Tuesday, December 25, 2007
I've been thinking about the themes in my novels lately. Whenever people asked, I always blithely said, "Escape. My novels are all about escape."
And, on the surface, that seems true. The two novels I've finished (as yet unpublished) and the one I've started on all have people fleeing their homes. In DEPARTURE, a mother takes her three children and runs away to Europe. In TRAIL MIX, two women leave behind their husbands and teenage children to hike the Appalachian Trail.
So, obviously, escaping from their humdrum lives is the point. But if I look at the end, they return to that life they were escaping from. It's not the life they want to avoid; it's themselves they need to change. So the escape is a search for an opportunity to change, to improve. In TRAIL MIX, my characters have to get over superficial worries and find the beauty in living again. In DEPARTURE, Annie must become a stronger person, find out what she enjoys, before she can be the wife and mother she wants to be.

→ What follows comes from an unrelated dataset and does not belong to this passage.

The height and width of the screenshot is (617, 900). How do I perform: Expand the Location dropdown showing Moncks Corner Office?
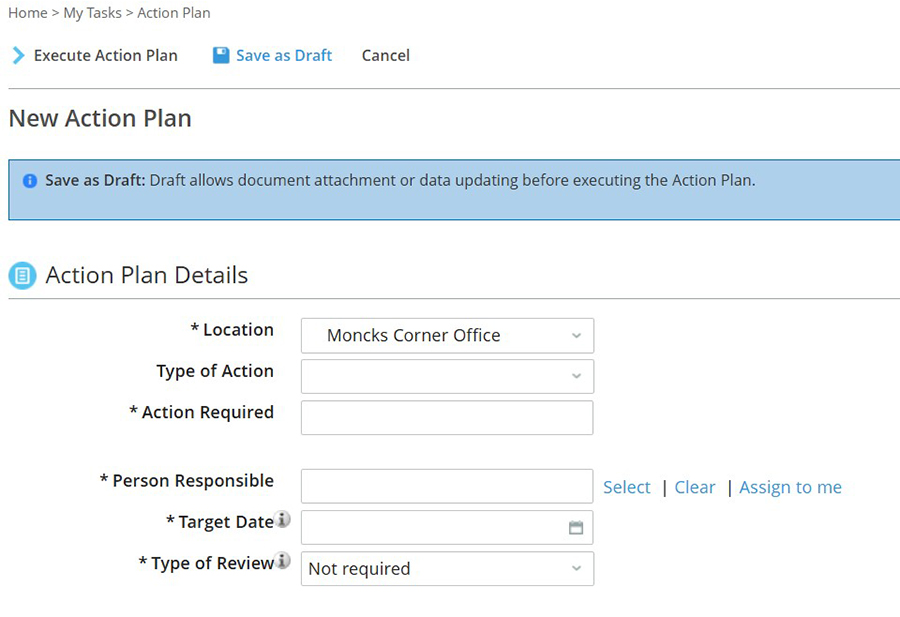coord(447,335)
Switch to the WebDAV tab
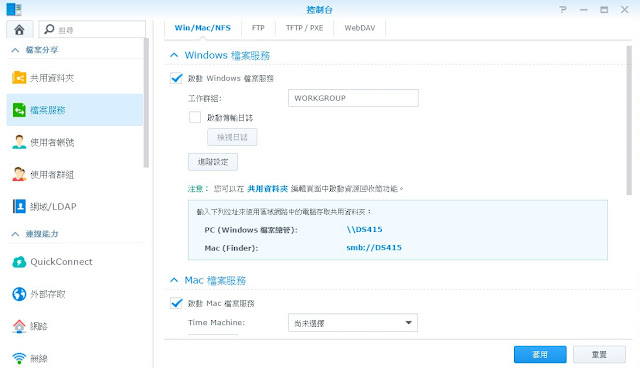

And thinking about that search for beauty and the true person on the inside, made me think about Christmas and how my family and I probably didn't need any of the presents that made us shriek with joy. Maybe we just needed to stand for a minute in the sun beaming through the window and feel it warm on our face, to realize that we don't have to escape to find beauty.
Friday, December 07, 2007
Suppose a mother took a mid-morning break from grading papers during finals week and toasted an everything bagel. She slathered on creamy swiss cheese and the savory smell filled the kitchen. She could almost taste the crunchy bagel as she tapped the spoon against the side of her tea cup and moved toward the table. Then, her 11-year-old, who'd already eaten a whole bagel on his own, asked if he could share hers. She'd look at the still warm bagel, a golden brown around the edges, the cheese melting just slightly.
"Okay," she'd agree to share.
But when the grimy hand reached for the top of the bagel, the one that was covered with sesame seeds and poppy seeds and salty goodness, she had to put her foot down.
"Not that side."
Perhaps, she's not quite the perfect mother after all.